Most Depressing Activity EVER
Yesterday, on the first day of exams, I decided to reward myself for being moderately productive on my English paper and go shopping. I had in my possession a check for Cape Henry blood-money, a check which I intended to cash immediately and with not a little spite at the way I’d been treated after the interview. I talked to RAW for the first time in months, and she told me the scoop that the fucking Headmaster had called her mom the day before my trip to ask “So, what can we do to get Thea?” This, from the people who didn’t even offer me a job? I was assured that I had indeed been abused, making me all that much more enthusiastic about sticking it to my high school’s administration by spending their money.
All I wanted to do on this rainy, quiet Monday was buy a pair of jeans, maybe some earrings, or a cute spring skirt. I should have known better than to expect a productive shopping experience at King of Prussia Mall, for several reasons.
- I neglected to put on makeup
- Was not wearing 2+ inch heels
- Had not (respecting the deleterious effect that the rain would have on my unruly locks) straightened my hair
- Did not coordinate my purse and pants
- Wore my old REI fleece instead of cute jean/northface jacket which I do not own.
All I needed to do was replace my ripped Abercrombie jeans (btw, the best jeans EVER) which my fat self ripped while playing volleyball, completely sober, on Founders’ Green during Haverfest. Okay, so it’s hard to have a fat *knee*, but you get the point. You know things are bad when I get irrationally angry at full-length mirrors and specific garments. The salespeople ignored me in Abercrombie, leaving me to wander around the store in pants that were falling off of my ass because they were too big, in search of my size. No luck.
Fine, no practical clothing? Off to Arden B for complete frivolity; too expensive, too cute, too trendy. Found a perfect skirt, but again, while waiting 10 MINUTES for the retail assistant to come back with another size, I realized that she’d forgotten that I existed. I walked out of the store completely unnoticed. Same deal in Rampage, Bebe, Jessica McClintock looking for graduation dresses. I couldn’t even bring myself to go IN to BCBG, Kenneth Cole, or J Crew for fear of more humilating degredation. Thus, with a ridiculous over $200 in cash burning a hole through its bank envelope, I spent $3.60 on a latte at Starbucks and fled the scene of consumeristic impotence.
All the mirrors seemed to accentuate my whiteness, my lack of togetherness, and my lack of expensive car/accessories/outerwear. All the salesgirls looked down at me, as did half the other shoppers, and I didn’t even look THAT BAD! People wonder why teenagers’ self-images get distorted, why you feel like shit between 13 and 20. I’ll fucking tell you why: places and people like those which fester in suburban upper-income-bracket Pennsylvania. Ick.

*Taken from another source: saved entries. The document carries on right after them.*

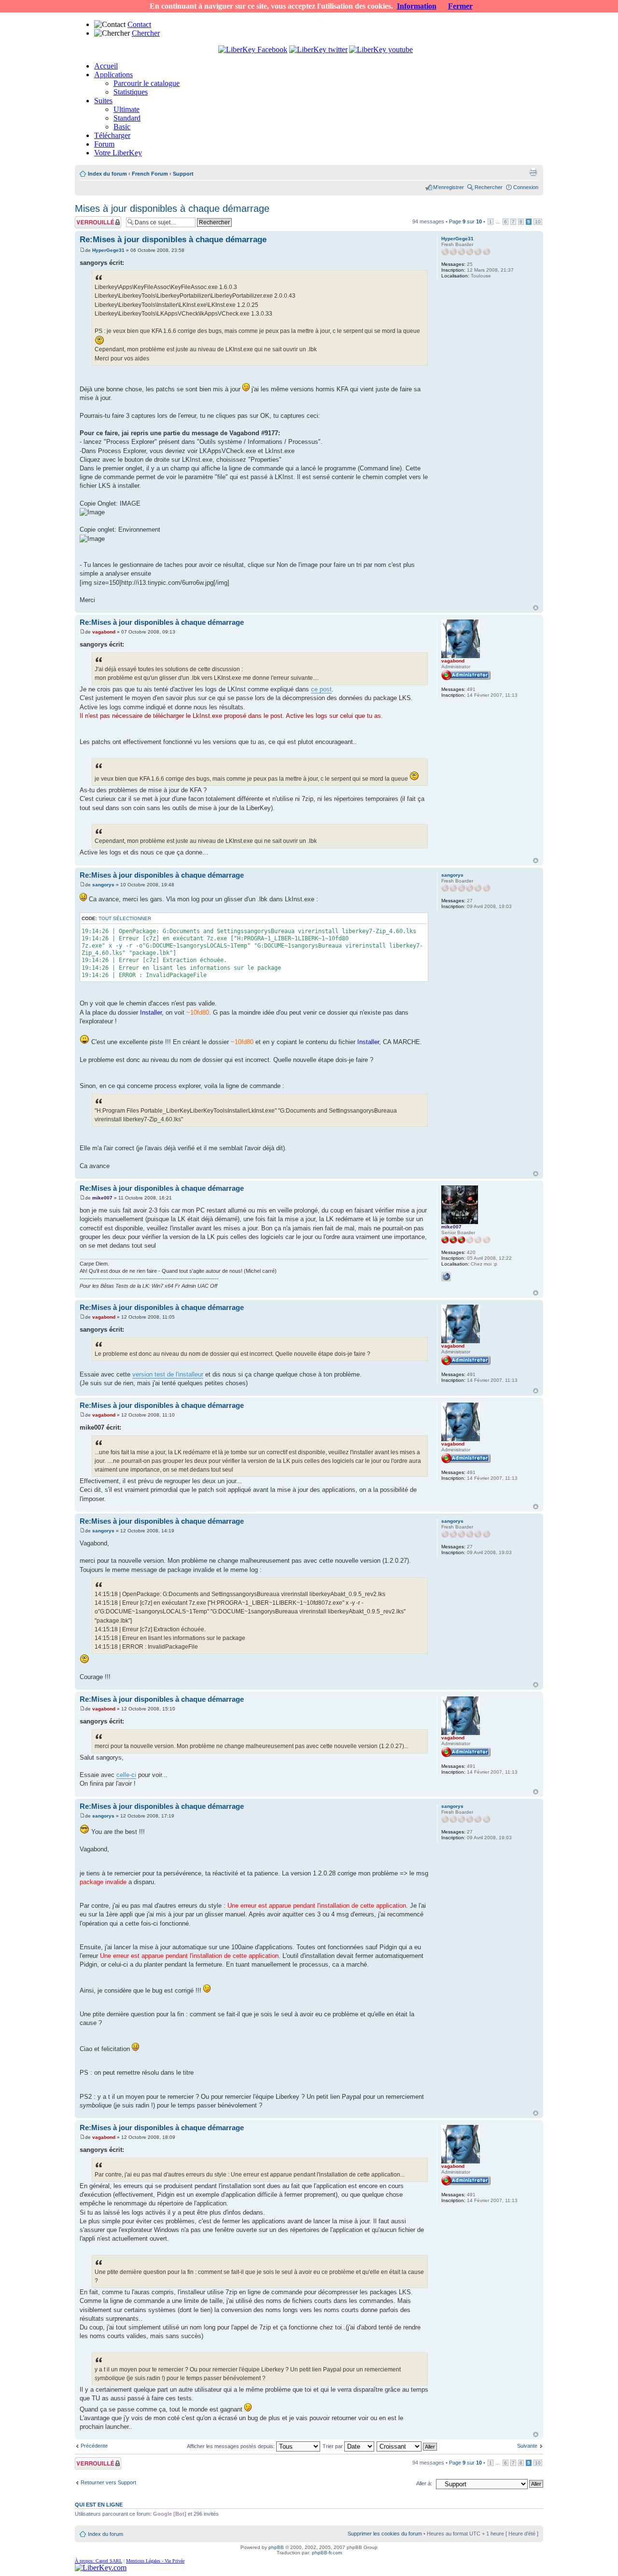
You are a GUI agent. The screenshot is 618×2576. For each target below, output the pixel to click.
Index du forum (107, 174)
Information (416, 6)
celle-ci (126, 1774)
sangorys (103, 884)
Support (183, 174)
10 (538, 221)
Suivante (527, 2446)
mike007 (102, 1197)
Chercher (146, 33)
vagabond (103, 631)
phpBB (276, 2547)
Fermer (460, 6)
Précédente (94, 2446)
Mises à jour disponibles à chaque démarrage (172, 208)
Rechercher (489, 187)
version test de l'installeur (167, 1374)
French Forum (150, 174)
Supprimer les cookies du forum (385, 2533)
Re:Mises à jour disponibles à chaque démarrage (173, 239)
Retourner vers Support (108, 2482)
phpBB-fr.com (327, 2552)
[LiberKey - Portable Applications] (100, 2567)
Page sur (465, 221)
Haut (535, 607)
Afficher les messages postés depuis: (231, 2446)
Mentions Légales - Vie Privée (155, 2560)
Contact (139, 24)
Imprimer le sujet (533, 171)
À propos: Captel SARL (98, 2560)
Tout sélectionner (124, 918)
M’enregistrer (448, 187)
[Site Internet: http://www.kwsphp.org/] (446, 1276)
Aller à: (424, 2483)
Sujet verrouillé (92, 219)
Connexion (525, 187)
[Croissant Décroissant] (407, 2446)
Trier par (333, 2446)
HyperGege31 (108, 250)
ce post (321, 689)
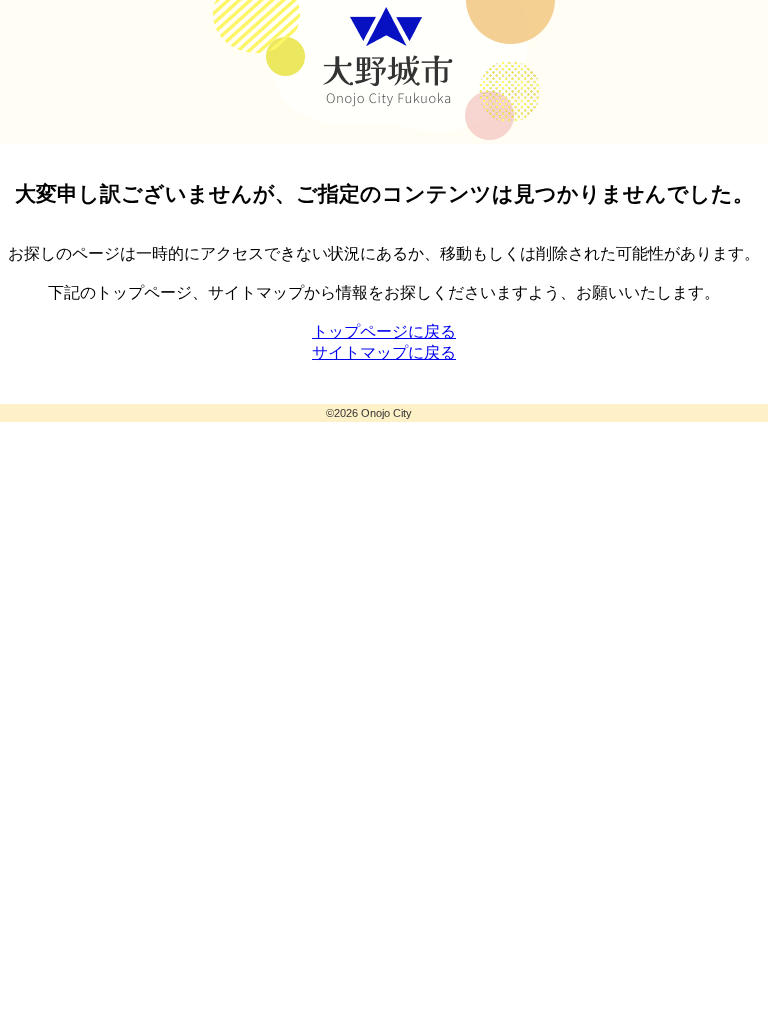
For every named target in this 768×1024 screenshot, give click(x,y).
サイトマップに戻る (384, 352)
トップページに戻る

In an attempt to salvage an otherwise miserable and flat out depressing day, I swung by Suburban Square to try on the dress that I’d been eyeing at Gap, which fit horribly and thus saved me another buying decision. Done, finished, I surrender. Concede defeat to the shitty spring fashions tailored for those abnormal females with no hips or quads. What ended up redeeming the day, irony of ironies, was my salsa rosa pasta dinner (divine, if I must say myself), the leftovers of which I guiltily ate for lunch, dwelling on the cream-content in high school-esque paranoia. Enough, enough, I say!
I will go for long runs in the afternoon sun, eat strawberries and whipped cream with abandon, and say “fuck it” to Abercrombie, Arden B. and Banana Republic. I will not eat to alleviate the stress of my nonexistent summer plans, nor the disapproving comments of my mother regarding my desire to purchase a cat, or spend a week with my boyfriend. “You want to stay in the same APARTMENT with him for a WEEK?!” Jesus christ, woman, what do you *think* does on at school? I will not let my fear of bikini weather paralyze/mutate my love of good food, and I sure as hell won’t go to King of Prussia again without putting myself together beforehand.
10 pages of papers left to write, one oral exam, and 4 days! Woo hoo, freedom, you’re soooo close.